Saksikan Video Pilihan di Bawah Ini:


Renegosiasi

Tumpukan uang kertas pecahan rupiah di ruang penyimpanan uang "cash center" BNI, Kamis (6/7). Tren negatif mata uang Garuda berbanding terbalik dengan Indeks Harga Saham Gabungan (IHSG) yang mulai bangkit ke zona hijau. (Liputan6.com/Angga Yuniar)

Di sisi lain, meskipun utang digunakan untuk pembiayaan dan pembangunan infrastruktur, menurut Bhima, dalam 6 tahun terakhir terbukti pembangunan infrastruktur tidak menurunkan biaya logistik secara signifikan padahal tujuannya untuk efisiensi logistik.
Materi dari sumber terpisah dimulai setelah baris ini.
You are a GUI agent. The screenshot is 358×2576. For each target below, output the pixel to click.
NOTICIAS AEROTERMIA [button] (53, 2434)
“Tetapi yang terjadi biaya logistik masih mahal 23,5 persen dari PDB, artinya kita harus melakukan evaluasi total terhadap utang yang dikeluarkan Pemerintah sebelum dan dalam kondisi pandemi covid-19,” ujarnya.

Sehingga jalan agar utang itu tidak semakin membengkak adalah dengan melakukan renegosiasi atau restrukturisasi utang terhadap para kreditur. Sebenarnya Bank Dunia dan IMF juga menyerukan untuk mengurangi beban utang khususnya bagi negara-negara yang kesulitan menghadapi pandemi.

“Indonesia ini bukan negara maju tapi Indonesia merupakan negara berpendapatan menengah ke bawah sehingga Indonesia layak melakukan renegosiasi utang dengan para kreditur, itu yang harusnya dilakukan,” pungkasnya.


Utang Tembus Rp 6.000 Triliun, BPK Khawatir Pemerintah Tak Bisa Bayar

Ketua BPK RI Agung Firman Sampurna memberikan keterangan usai pertemuan dengan DPR di kompleks Parlemen, Jakarta, Selasa (30/6/2020). Dalam pertemuan, DPR meminta BPK melakukan pengawasan, pemeriksaan penggunaan dana dalam penanganan pandemi COVID-19 secara tansparan. (Liputan6.com/Johan Tallo)

Sebelumnya, Badan Pemeriksa Keuangan (BPK) merilis Laporan Keuangan Pemerintah Pusat (LKPP) Tahun 2020. Dalam ringkasan eksekutif yang dirilis, BPK mengkhawatirkan utang pemerintah Indonesia yang sudah mencapai lebih dari Rp 6.000 triliun.

Tercatat, jumlah utang yang gigantik ini melebihi rekomendasi rasio utang dari International Debt Relief (IDR) dan International Moneter Fund (IMF).

Dalam penjelasan hasil revisi atas kesinambungan fiskal, BPK mengatakan pandemi Covid-19 meningkatkan defisit, utang dan SILPA yang berdampak pada peningkatan risiko pengelolaan fiskal.

"Tren penambahan utang pemerintah dan biaya bunga melampaui pertumbuhan PDB dan penerimaan negara yang memunculkan kekhawatiran terhadap penurunan kemampuan pemerintah untuk membayar utang dan bunga utang," jelas BPK, dikutip Liputan6.com, Rabu (23/6/2021).

Secara rinci, BPK menyebutkan rasio utang Indonesia melampaui batas yang direkomendasikan IMF dan atau IDR, yaitu rasio debt service terhadap penerimaan sebesar 46,77 persen, melampaui rekomendasi IMF sebesar 25 hingga 35 persen.

Kemudian, rasio pembayaran bunga terhadap penerimaan sebesar 19,06 persen, melebih rekomendasi IDR 4,6 hingga 6,8 persen dan rekomendasi IMF 7 hingga 10 persen.

"Rasio utang terhadap penerimaan tercatat sebesar 369 persen, melampaui rekomendasi IDR sebesar 92 hingga 167 persen dan rekomendasi IMF sebesar 90 hingga 150 persen," tulis BPK.

Adapun saat ini, utang pemerintah tercatat mencapai Rp 6.527,29 triliun atau sekitar 41,18 persen terhadap PDB.